Recently, Prof. JIN Jian’s research group at Suzhou Institute of Nano-Tech & Nano-Bionics, Chinese Academy of Sciences (SINANO), firstly proposed an alkaline-induced phase inversion process is to design superhydrophilic and underwater superoleophobic polyacrylonitrile (PAN) ultrafiltration membrane which could effectively separate oil-in-H2O emulsions with a high flux and an extremely high rejection while the oil residual in filtrate after one-time separation is lower than 10 ppm [Figure 1]. Also, the PAN membrane showed ultralow oil adhesion and antifouling properties.
Figure 1. Schematic illustration of alkaline-induced phase separation process.(Image by JIN Jian's group)
PAN is a well-known membrane-forming polymer material and widely used in ultrafiltration, nanofiltration, reverse osmosis, and pervaporation because of its good chemical and thermal stability and anti-solvent property. However, due to the intrinsic nature of hydrophobicity and oleophilicity. PAN filtration membrane is seldom to be used for effective oil/water separation. During the alkaline-induced phase inversion process, NaOH is added as an additive into coagulation bath to induce the formation of superwetting PAN membrane. On the one hand, NaOH as an additive inspires the localized micro phase separation of PAN and leads to the formation of rough structure on membrane surface which enhances the wetting property of PAN membrane; On the other hand, the existence of NaOH induces the in-situ hydrolysis of -CN groups to -COOH groups, which is a critical step to introduce a hydrophilic component in PAN chain and to finally achieve superhydrophilicity.
Figure 2. In-situ hydrolysis of PAN and changes of surface wetting behavior.(Image by JIN Jian's group)
By using the alkaline-induced phase separation process, the surface wetting behaviors changed a lot with addition of NaOH in coagulating bath. The PAN membrane prepared from the coagulation bath without NaOH showed the CA of 79° and UOCA of 80°, which revealed the intrinsic wetting property. The PAN changed to superdydrophilic and underwater superoleophobic property in the case of 10% NaOH with CA of 0° and UOCA of >150° [Figure 2]. It indicates that the alkaline-induced in-situ hydrolysis of -CN to -COOH group during the PAN membrane formation and the micro/nano hierarchical structures on PAN membrane surface contribute together to the superwetting property of PAN membrane.
Figure 3. Oil-in-H2O emulsion separation results of the PAN membrane.(Image by JIN Jian's group)

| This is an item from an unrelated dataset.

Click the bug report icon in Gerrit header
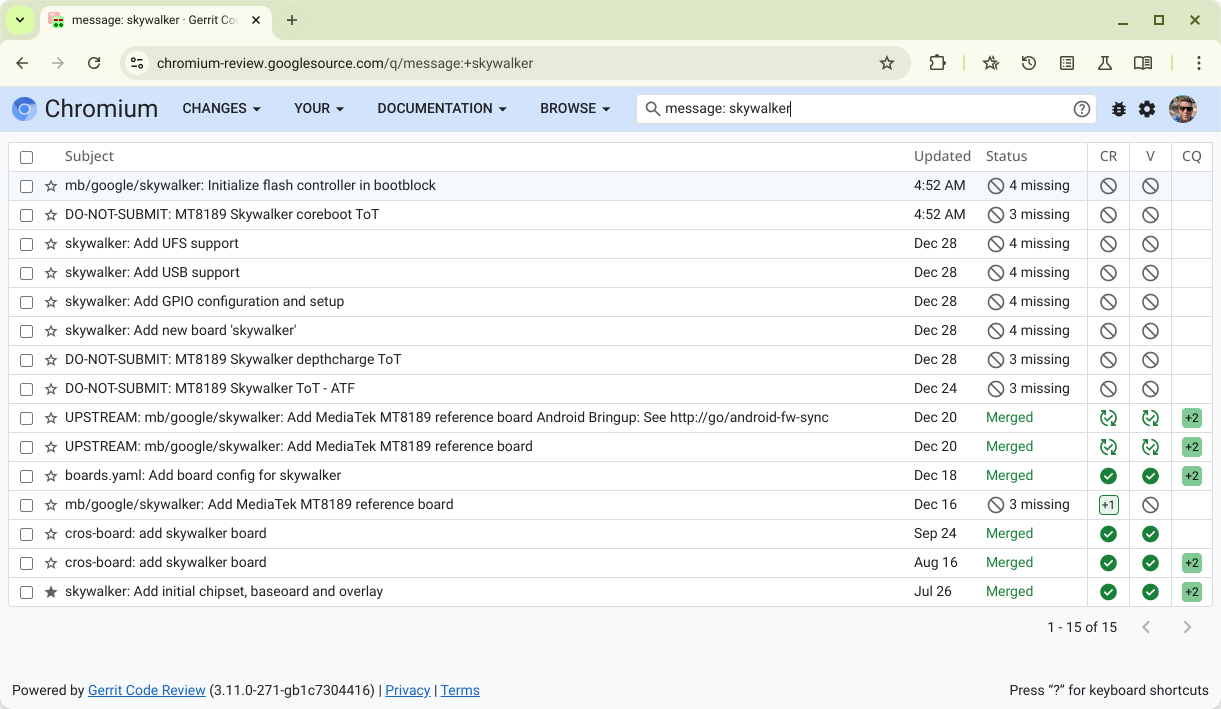1221x709 pixels. click(x=1118, y=109)
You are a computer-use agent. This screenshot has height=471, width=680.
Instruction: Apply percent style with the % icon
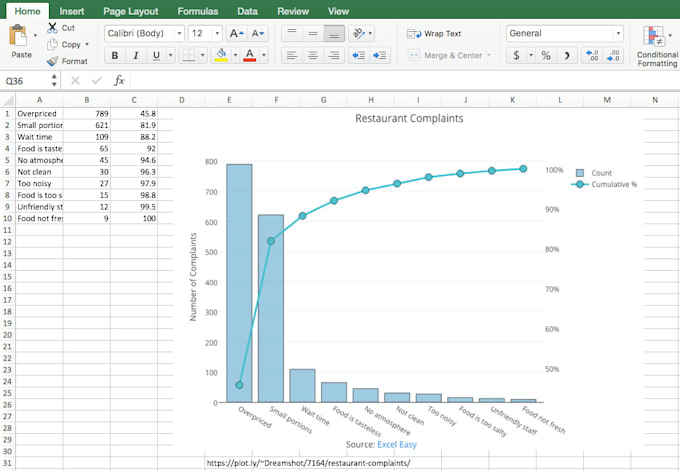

Owing to the superwetting property, the novel PAN membranes can separate both surfactant-free and surfactant-stabilized emulsions and exhibit high fluxes more than 2000 L/m2•h under 1 bar trans-membrane pressure which is 2-3 times higher than those of traditional polymer membranes. None droplets are observed in the image of collected filtrate after filtration compared to feed solution with oil droplets of 5-30 mm [Figure 3]. This new PAN membrane has a great potential for treating oily wastewater.